FILE PHOTO: A view of the BHP Billiton's Escondida, the world's biggest copper mine, in northern Chile, in Antofagasta, Chile March 31, 2008. REUTERS/Ivan Alvarado//File Photo

SANTIAGO (Reuters) -Some 2,000 workers at Chile’s Escondida mine, the world’s largest copper deposit, have turned down BHP’s offer to settle a labor dispute and could stop work on Nov. 28 and 30 if their demands are not met, their union said on Thursday.

BHP announced earlier this week that it had reached a deal with the union to avert a work stoppage over safety issues, but the agreement had to be ratified by the workers represented by the Sindicato No. 1 union at the Australian company’s mine in northern Chile.

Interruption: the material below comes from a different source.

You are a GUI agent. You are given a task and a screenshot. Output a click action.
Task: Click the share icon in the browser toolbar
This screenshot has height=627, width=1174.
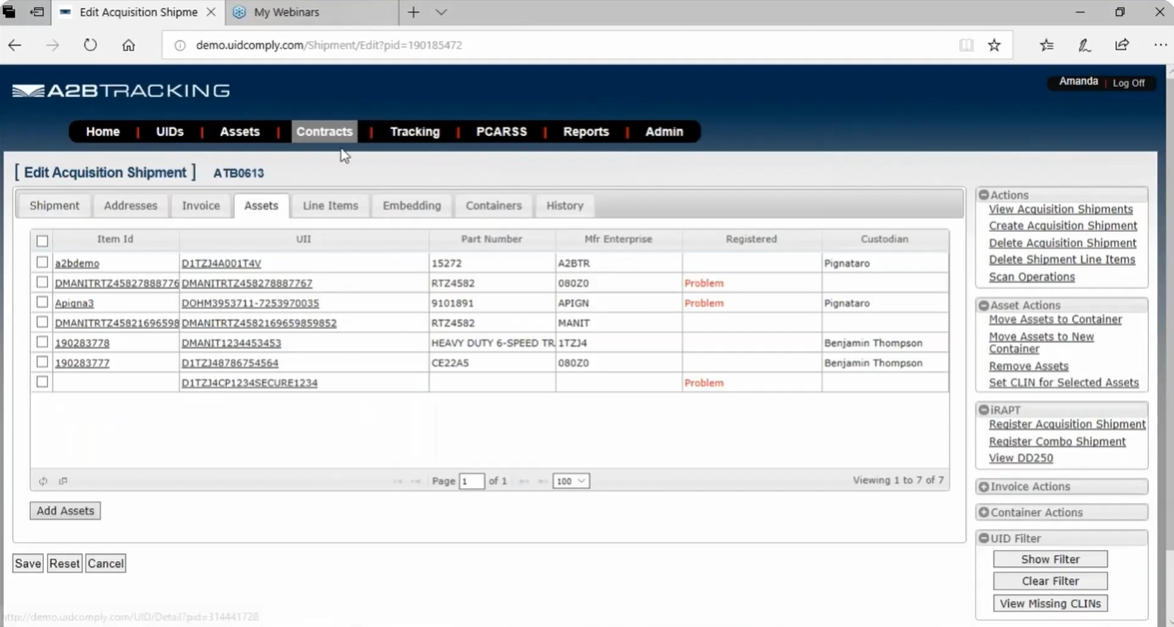pyautogui.click(x=1121, y=45)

“The assemblies together with the board of directors decided to reject the company’s proposal,” the union said in a statement, adding that its members considered proposed security measures to be “insufficient” and wanted “concrete and verifiable” measures like joint inspections of work areas.

“In addition, immediate compliance with other measures due to legal violations will be insisted on,” the statement said. “In the event that these requirements are not accepted, the Union will carry out the strike on Monday, November 28 and Wednesday, November 30, 2022.”

In a statement, the company said a stoppage is unfounded and “harmful to everyone.”

“Contingency plans have already been activated,” the statement said, adding that it will apply “measures corresponding with current labor regulations” if the union continues “forceful action.”

The union members presented a request for various hygiene and safety measures that include verification of environmental conditions in workplaces, availability of personal protection equipment and more.

The union said the company offered a bonus equivalent to about $3,100 per worker and to regularize an operating practice that was not included in the current collective agreement.

BHP and the powerful union have clashed on several occasions. In 2017, workers staged a strike lasting more than 40 days in the middle of a contract negotiation.